++++ DATASET ENTRIES ++++

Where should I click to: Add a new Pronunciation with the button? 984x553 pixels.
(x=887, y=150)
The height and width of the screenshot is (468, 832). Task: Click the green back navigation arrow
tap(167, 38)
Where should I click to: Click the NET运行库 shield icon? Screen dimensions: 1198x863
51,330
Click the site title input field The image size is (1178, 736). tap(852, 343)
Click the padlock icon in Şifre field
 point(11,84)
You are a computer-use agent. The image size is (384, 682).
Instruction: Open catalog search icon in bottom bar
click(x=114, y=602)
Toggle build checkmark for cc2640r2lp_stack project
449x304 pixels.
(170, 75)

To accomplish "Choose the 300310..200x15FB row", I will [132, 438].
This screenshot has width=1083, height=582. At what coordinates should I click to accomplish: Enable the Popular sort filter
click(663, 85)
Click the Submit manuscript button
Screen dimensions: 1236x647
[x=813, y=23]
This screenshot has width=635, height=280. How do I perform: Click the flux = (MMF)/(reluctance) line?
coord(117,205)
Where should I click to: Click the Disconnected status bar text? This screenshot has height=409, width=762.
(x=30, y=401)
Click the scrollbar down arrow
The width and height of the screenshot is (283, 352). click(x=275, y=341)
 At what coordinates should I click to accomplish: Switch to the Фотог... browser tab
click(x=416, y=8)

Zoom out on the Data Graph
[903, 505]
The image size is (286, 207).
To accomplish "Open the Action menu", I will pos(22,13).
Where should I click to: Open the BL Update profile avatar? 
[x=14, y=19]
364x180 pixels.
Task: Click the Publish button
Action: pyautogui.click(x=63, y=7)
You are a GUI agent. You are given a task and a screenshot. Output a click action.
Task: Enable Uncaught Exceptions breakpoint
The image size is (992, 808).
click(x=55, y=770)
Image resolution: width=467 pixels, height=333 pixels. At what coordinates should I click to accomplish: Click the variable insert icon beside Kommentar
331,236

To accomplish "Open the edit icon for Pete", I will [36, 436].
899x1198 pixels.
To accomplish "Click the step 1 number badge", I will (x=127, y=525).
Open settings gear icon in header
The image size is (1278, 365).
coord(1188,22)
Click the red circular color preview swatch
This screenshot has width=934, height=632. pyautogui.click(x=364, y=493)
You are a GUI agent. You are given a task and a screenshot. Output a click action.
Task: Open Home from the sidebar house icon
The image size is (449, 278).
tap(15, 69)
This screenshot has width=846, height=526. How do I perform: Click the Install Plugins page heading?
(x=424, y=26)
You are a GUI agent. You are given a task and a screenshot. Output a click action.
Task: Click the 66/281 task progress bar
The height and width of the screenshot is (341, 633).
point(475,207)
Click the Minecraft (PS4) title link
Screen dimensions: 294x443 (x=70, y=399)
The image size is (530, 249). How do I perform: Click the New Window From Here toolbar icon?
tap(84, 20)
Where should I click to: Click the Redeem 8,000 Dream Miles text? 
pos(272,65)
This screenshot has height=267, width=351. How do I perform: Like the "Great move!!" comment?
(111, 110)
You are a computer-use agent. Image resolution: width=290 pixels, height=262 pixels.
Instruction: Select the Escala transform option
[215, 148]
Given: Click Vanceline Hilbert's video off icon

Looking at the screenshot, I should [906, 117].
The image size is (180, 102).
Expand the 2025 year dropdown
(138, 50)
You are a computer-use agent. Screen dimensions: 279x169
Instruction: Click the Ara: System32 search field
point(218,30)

++++

Quote all of the entries verbatim.

Where should I click to: Add a new Pronunciation with the button? 984x553 pixels.
(x=887, y=150)
The height and width of the screenshot is (468, 832). Task: Click the green back navigation arrow
tap(167, 38)
Where should I click to: Click the NET运行库 shield icon? Screen dimensions: 1198x863
51,330
Click the site title input field The image size is (1178, 736). tap(852, 343)
Click the padlock icon in Şifre field
 point(11,84)
You are a computer-use agent. The image size is (384, 682).
Instruction: Open catalog search icon in bottom bar
click(x=114, y=602)
Toggle build checkmark for cc2640r2lp_stack project
449x304 pixels.
(170, 75)

To accomplish "Choose the 300310..200x15FB row", I will [132, 438].
This screenshot has width=1083, height=582. At what coordinates should I click to accomplish: Enable the Popular sort filter
click(663, 85)
Click the Submit manuscript button
Screen dimensions: 1236x647
[x=813, y=23]
This screenshot has width=635, height=280. How do I perform: Click the flux = (MMF)/(reluctance) line?
coord(117,205)
Where should I click to: Click the Disconnected status bar text? This screenshot has height=409, width=762.
(x=30, y=401)
Click the scrollbar down arrow
The width and height of the screenshot is (283, 352). click(x=275, y=341)
 At what coordinates should I click to accomplish: Switch to the Фотог... browser tab
click(x=416, y=8)

Zoom out on the Data Graph
[903, 505]
The image size is (286, 207).
To accomplish "Open the Action menu", I will pos(22,13).
Where should I click to: Open the BL Update profile avatar? 
[x=14, y=19]
364x180 pixels.
Task: Click the Publish button
Action: pyautogui.click(x=63, y=7)
You are a GUI agent. You are given a task and a screenshot. Output a click action.
Task: Enable Uncaught Exceptions breakpoint
The image size is (992, 808).
click(x=55, y=770)
Image resolution: width=467 pixels, height=333 pixels. At what coordinates should I click to accomplish: Click the variable insert icon beside Kommentar
331,236

To accomplish "Open the edit icon for Pete", I will [36, 436].
899x1198 pixels.
To accomplish "Click the step 1 number badge", I will (x=127, y=525).
Open settings gear icon in header
The image size is (1278, 365).
coord(1188,22)
Click the red circular color preview swatch
This screenshot has width=934, height=632. pyautogui.click(x=364, y=493)
You are a GUI agent. You are given a task and a screenshot. Output a click action.
Task: Open Home from the sidebar house icon
The image size is (449, 278).
tap(15, 69)
This screenshot has width=846, height=526. How do I perform: Click the Install Plugins page heading?
(x=424, y=26)
You are a GUI agent. You are given a task and a screenshot. Output a click action.
Task: Click the 66/281 task progress bar
The height and width of the screenshot is (341, 633).
point(475,207)
Click the Minecraft (PS4) title link
Screen dimensions: 294x443 (x=70, y=399)
The image size is (530, 249). How do I perform: Click the New Window From Here toolbar icon?
tap(84, 20)
Where should I click to: Click the Redeem 8,000 Dream Miles text? 
pos(272,65)
This screenshot has height=267, width=351. How do I perform: Like the "Great move!!" comment?
(111, 110)
You are a computer-use agent. Image resolution: width=290 pixels, height=262 pixels.
Instruction: Select the Escala transform option
[215, 148]
Given: Click Vanceline Hilbert's video off icon

Looking at the screenshot, I should [906, 117].
The image size is (180, 102).
Expand the 2025 year dropdown
(138, 50)
You are a computer-use agent. Screen dimensions: 279x169
Instruction: Click the Ara: System32 search field
point(218,30)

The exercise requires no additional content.